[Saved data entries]
-----

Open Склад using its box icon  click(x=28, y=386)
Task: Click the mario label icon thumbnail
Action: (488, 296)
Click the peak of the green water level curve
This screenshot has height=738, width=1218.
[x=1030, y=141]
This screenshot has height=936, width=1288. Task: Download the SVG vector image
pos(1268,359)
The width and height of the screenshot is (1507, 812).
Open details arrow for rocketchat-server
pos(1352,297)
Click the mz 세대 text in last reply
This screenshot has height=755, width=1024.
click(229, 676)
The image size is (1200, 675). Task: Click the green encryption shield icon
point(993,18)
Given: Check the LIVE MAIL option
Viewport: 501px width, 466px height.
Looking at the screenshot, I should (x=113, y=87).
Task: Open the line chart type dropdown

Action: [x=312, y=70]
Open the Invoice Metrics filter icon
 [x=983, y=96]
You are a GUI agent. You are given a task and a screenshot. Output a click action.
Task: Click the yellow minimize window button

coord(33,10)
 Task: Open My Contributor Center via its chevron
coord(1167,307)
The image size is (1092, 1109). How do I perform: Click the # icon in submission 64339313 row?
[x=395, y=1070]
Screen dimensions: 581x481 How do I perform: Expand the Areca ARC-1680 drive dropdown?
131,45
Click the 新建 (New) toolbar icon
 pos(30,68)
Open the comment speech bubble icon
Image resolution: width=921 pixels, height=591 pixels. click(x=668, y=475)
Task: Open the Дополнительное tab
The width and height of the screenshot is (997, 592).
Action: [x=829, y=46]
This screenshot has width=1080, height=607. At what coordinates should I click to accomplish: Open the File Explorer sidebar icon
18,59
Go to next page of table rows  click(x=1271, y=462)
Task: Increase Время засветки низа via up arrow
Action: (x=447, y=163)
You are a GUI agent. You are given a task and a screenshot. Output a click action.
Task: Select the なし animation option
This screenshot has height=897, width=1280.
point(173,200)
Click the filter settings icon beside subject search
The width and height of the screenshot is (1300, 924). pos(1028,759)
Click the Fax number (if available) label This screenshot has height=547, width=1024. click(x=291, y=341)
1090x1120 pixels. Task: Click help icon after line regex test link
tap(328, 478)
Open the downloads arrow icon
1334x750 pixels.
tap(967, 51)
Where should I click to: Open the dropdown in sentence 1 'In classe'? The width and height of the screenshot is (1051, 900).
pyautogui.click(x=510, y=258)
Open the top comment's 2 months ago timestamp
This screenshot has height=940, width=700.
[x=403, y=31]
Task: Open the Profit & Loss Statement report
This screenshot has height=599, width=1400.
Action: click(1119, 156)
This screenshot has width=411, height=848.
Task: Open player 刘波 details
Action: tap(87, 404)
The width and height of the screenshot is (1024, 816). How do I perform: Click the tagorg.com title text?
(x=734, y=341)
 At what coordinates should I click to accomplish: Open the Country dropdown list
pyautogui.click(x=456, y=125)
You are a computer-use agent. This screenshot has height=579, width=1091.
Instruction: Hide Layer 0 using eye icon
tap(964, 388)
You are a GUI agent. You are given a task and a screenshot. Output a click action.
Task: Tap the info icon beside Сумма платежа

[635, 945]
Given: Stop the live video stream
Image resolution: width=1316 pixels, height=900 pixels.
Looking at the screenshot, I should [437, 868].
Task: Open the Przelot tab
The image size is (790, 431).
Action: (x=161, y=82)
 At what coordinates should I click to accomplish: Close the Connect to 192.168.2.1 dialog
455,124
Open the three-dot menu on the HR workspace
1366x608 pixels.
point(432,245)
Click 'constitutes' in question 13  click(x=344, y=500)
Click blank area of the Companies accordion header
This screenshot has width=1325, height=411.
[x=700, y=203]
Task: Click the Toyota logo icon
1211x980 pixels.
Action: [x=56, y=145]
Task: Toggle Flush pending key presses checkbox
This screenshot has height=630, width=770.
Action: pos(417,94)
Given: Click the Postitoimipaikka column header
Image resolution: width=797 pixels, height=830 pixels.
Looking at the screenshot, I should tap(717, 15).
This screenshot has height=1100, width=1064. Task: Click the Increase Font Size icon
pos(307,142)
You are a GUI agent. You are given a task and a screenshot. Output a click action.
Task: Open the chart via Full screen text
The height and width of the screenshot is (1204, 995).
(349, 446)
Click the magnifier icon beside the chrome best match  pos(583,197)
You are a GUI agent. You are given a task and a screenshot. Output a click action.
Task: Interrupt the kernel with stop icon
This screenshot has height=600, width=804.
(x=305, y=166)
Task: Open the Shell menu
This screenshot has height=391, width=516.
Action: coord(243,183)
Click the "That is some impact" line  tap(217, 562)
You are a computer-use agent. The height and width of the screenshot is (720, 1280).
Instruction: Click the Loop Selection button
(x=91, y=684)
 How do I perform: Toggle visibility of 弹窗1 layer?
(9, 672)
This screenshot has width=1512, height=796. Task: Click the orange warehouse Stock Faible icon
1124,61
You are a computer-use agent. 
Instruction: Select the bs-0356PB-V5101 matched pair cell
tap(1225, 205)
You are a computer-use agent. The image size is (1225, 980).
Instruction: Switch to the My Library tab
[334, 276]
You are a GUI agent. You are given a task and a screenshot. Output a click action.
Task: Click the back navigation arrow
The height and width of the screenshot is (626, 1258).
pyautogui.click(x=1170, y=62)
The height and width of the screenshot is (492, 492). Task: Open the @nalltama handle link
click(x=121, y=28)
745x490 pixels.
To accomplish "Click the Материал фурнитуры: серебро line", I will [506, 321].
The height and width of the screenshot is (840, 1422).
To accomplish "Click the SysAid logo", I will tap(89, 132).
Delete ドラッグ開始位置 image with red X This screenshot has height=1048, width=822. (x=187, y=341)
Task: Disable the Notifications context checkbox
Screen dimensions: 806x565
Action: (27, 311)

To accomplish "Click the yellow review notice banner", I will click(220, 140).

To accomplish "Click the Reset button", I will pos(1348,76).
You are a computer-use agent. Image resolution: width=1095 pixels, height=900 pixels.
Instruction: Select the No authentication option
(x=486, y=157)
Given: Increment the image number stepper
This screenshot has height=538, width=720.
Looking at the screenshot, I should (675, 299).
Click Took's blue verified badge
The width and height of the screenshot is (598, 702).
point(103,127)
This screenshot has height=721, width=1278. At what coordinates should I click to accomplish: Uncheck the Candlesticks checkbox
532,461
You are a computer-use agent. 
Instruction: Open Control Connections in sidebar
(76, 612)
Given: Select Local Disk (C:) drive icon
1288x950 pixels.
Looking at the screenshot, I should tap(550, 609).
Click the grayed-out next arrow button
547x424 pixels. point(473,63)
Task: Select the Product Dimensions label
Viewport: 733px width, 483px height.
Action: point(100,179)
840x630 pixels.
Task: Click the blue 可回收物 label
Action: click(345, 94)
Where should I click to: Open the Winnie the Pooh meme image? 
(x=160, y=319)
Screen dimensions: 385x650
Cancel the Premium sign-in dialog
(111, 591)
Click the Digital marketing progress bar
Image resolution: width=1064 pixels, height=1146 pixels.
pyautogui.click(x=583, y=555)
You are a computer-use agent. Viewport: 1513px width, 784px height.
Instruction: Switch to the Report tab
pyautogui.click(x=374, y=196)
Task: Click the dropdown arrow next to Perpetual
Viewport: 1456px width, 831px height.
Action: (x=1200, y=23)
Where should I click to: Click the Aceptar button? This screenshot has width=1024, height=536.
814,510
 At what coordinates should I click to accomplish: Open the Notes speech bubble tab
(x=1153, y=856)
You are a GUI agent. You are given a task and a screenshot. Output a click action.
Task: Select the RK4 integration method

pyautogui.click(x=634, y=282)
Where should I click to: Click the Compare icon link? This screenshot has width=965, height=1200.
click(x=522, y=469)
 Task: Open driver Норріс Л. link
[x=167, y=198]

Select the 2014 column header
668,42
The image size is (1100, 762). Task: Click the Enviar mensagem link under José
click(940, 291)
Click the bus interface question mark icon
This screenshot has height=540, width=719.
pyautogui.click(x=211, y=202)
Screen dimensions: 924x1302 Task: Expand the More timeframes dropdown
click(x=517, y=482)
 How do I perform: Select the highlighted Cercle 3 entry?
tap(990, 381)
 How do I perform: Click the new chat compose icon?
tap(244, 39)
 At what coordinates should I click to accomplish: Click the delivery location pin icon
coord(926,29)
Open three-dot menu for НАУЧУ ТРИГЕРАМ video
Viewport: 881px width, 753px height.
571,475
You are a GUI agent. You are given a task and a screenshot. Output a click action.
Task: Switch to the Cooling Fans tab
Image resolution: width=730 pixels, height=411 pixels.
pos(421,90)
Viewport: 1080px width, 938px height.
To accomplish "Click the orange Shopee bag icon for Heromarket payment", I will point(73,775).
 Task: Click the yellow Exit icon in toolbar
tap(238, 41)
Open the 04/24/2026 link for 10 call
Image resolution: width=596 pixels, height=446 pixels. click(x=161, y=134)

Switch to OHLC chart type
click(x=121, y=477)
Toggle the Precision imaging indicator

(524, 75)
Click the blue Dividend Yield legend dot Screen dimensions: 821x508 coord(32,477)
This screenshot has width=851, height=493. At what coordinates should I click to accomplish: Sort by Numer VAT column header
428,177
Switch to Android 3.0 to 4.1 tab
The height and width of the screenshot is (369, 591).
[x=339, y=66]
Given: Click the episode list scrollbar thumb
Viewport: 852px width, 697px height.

-----

Quote the data above from the line containing "Instruction: Open Control" to the line containing "Screen dimensions: 385x650", inclusive, and stop.

◆ ANSWER TO THIS EXERCISE:
Instruction: Open Control Connections in sidebar
(76, 612)
Given: Select Local Disk (C:) drive icon
1288x950 pixels.
Looking at the screenshot, I should tap(550, 609).
Click the grayed-out next arrow button
547x424 pixels. point(473,63)
Task: Select the Product Dimensions label
Viewport: 733px width, 483px height.
Action: point(100,179)
840x630 pixels.
Task: Click the blue 可回收物 label
Action: click(345, 94)
Where should I click to: Open the Winnie the Pooh meme image? 
(x=160, y=319)
Screen dimensions: 385x650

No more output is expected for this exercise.